Stored data
━━━
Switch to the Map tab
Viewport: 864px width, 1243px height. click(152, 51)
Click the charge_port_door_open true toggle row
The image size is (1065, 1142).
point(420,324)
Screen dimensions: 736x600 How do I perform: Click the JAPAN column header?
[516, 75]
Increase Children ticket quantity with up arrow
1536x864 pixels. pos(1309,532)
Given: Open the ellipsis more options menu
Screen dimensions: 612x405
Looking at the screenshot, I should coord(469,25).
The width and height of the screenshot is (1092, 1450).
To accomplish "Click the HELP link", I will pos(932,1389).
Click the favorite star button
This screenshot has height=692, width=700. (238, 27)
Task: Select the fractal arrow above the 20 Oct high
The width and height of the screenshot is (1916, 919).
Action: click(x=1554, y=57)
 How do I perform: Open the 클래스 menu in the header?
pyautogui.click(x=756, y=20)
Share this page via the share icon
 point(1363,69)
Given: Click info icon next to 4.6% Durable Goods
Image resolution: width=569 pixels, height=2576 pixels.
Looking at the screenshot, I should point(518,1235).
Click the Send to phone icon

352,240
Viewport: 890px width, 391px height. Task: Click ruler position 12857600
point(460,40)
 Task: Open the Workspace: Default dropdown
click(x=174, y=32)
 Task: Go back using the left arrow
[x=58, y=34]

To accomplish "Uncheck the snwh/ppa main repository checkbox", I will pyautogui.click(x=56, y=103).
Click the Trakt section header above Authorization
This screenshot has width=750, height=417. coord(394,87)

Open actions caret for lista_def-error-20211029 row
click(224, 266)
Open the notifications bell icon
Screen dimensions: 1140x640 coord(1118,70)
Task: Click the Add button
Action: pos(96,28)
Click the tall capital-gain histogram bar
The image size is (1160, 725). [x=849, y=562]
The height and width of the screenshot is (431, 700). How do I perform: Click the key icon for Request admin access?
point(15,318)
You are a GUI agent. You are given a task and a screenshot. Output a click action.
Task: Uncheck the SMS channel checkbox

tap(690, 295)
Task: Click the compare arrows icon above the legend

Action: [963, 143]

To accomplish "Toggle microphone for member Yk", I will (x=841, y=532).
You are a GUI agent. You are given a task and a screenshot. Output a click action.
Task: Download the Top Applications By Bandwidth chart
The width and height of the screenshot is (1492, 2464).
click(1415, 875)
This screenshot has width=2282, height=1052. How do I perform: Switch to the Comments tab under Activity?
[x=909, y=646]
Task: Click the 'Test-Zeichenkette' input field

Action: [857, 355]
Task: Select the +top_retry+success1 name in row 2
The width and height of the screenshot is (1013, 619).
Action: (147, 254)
━━━
Every line from the one containing "The height and" through the end of the entries above must be echoed exactly, with both ends kept.

The height and width of the screenshot is (431, 700). How do I perform: Click the key icon for Request admin access?
point(15,318)
You are a GUI agent. You are given a task and a screenshot. Output a click action.
Task: Uncheck the SMS channel checkbox

tap(690, 295)
Task: Click the compare arrows icon above the legend

Action: [963, 143]

To accomplish "Toggle microphone for member Yk", I will (x=841, y=532).
You are a GUI agent. You are given a task and a screenshot. Output a click action.
Task: Download the Top Applications By Bandwidth chart
The width and height of the screenshot is (1492, 2464).
click(1415, 875)
This screenshot has width=2282, height=1052. How do I perform: Switch to the Comments tab under Activity?
[x=909, y=646]
Task: Click the 'Test-Zeichenkette' input field

Action: [857, 355]
Task: Select the +top_retry+success1 name in row 2
The width and height of the screenshot is (1013, 619).
Action: (147, 254)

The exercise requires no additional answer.